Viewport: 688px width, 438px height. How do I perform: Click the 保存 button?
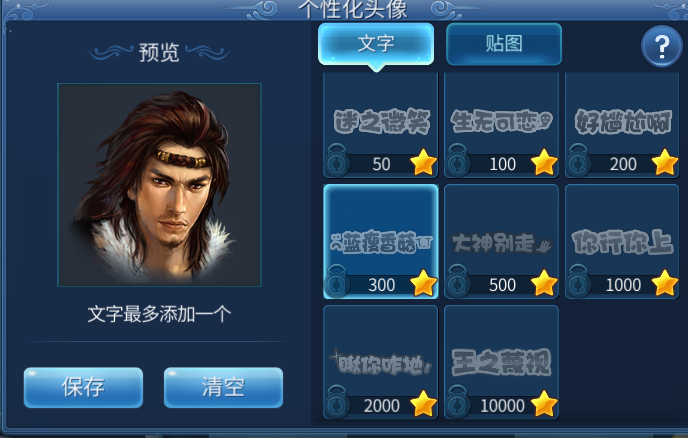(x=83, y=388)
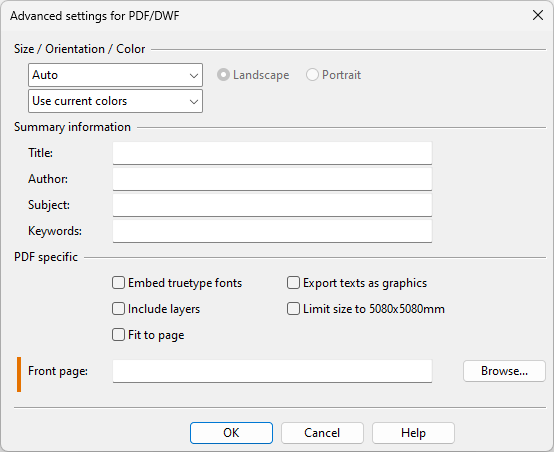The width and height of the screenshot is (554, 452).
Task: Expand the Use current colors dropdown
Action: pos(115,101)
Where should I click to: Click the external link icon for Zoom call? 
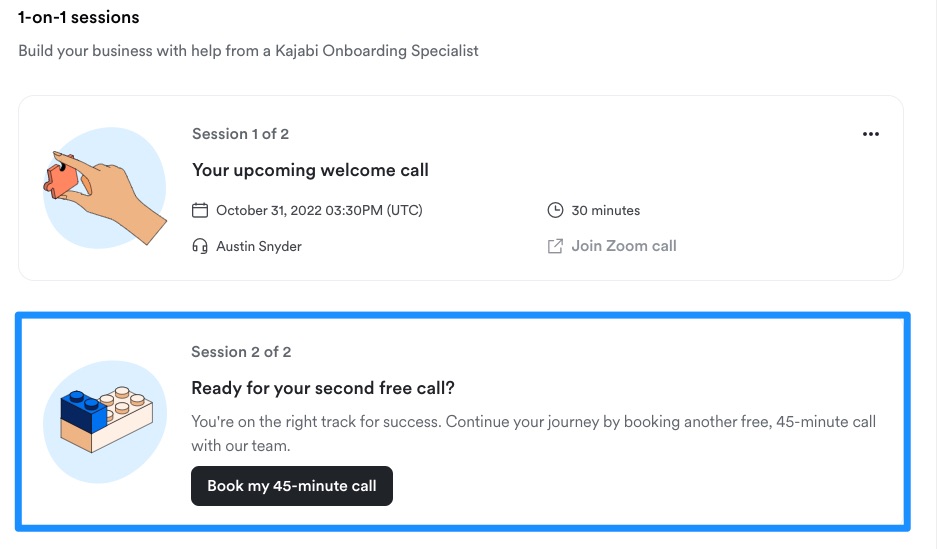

□ □ □ □

* What the exercise asks *
Produce an exact reprint of the entries, dropping the images.

* Final answer *
Viewport: 688px width, 438px height. How do I perform: Click the 保存 button?
(x=83, y=388)
The width and height of the screenshot is (554, 452).
Task: Expand the Use current colors dropdown
Action: pos(115,101)
Where should I click to: Click the external link icon for Zoom call? 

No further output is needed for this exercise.